The difference between fat embolism syndrome (FES) and pulmonary embolism (PE) is the interval between the injury and the symptoms. Fat embolism occurs earlier than pulmonary embolism. The mortality rate of fat embolism is about 20%. There is an inflammatory response to all emboli zed fat globules. It can be mechanical, like within the bone marrow, or metabolic. An early fracture fixation and stabilization decreases the incidence of fat embolism.

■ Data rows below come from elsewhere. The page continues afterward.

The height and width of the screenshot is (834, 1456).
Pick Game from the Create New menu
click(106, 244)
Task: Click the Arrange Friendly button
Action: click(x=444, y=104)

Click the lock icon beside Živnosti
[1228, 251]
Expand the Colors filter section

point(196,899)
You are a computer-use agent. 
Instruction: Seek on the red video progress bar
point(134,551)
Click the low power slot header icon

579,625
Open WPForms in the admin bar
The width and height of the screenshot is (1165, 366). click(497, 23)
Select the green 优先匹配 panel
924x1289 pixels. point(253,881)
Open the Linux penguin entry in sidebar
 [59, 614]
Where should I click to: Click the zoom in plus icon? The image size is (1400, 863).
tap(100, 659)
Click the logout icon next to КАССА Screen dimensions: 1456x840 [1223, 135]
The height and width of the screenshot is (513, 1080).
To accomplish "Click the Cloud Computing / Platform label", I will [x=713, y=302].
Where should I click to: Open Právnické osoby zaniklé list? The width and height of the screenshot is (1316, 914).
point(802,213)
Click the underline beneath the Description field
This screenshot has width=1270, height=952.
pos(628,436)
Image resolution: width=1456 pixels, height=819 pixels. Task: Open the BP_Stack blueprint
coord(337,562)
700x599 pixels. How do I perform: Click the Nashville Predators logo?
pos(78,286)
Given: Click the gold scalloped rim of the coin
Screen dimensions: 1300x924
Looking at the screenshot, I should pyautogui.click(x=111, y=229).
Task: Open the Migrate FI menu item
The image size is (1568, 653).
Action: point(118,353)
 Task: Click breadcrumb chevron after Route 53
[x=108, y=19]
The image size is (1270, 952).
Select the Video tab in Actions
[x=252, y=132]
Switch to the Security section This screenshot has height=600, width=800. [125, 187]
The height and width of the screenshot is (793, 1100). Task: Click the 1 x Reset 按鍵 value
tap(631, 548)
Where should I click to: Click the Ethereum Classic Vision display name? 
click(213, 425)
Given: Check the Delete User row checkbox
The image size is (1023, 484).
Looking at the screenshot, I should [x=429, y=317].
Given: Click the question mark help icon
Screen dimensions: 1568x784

In diagnosing Fat Embolism Syndrome, the greatest indicator is hypoxemia, followed by The Classic Triad: CNS abnormality (depression and confusion), a petechial rash, and pulmonary edema (oxygen level below 60mmHG).

The diagnostic criteria includes: Tachycardia, pyrexia, retinal emboli, fat in the urine/sputum, thrombocytopenia, a decrease in hematocrit, dyspnea, anxiety, and tachypnea. Treatment is high ventilator support with a high level of positive end-expiratory pressure (PEEP) in addition to prevention and have a high index of suspicion.

Another common complication is Acute Respiratory Distress Syndrome (ARDS), and acute lung injury that leads to:

o Refractory hypoxemia

o Decreased lung compliance with poor gas exchange

o Patient will have pulmonary edema with diffuse infiltrative changes on x-ray

o The patient will have dyspnea with resistant hypoxemia

o Cardiac pulmonary edema and bilateral pneumonia will need to be ruled out.

Treatment for ARDS consists of PEEP ventilation, steroids, and prophylaxis with early stabilization of long bone fractures (especially the femur). The patient could die from sepsis or due to multisystem organ failure. This is typically caused by acute endothelial damage and has a high mortality rate that can reach up to 50%.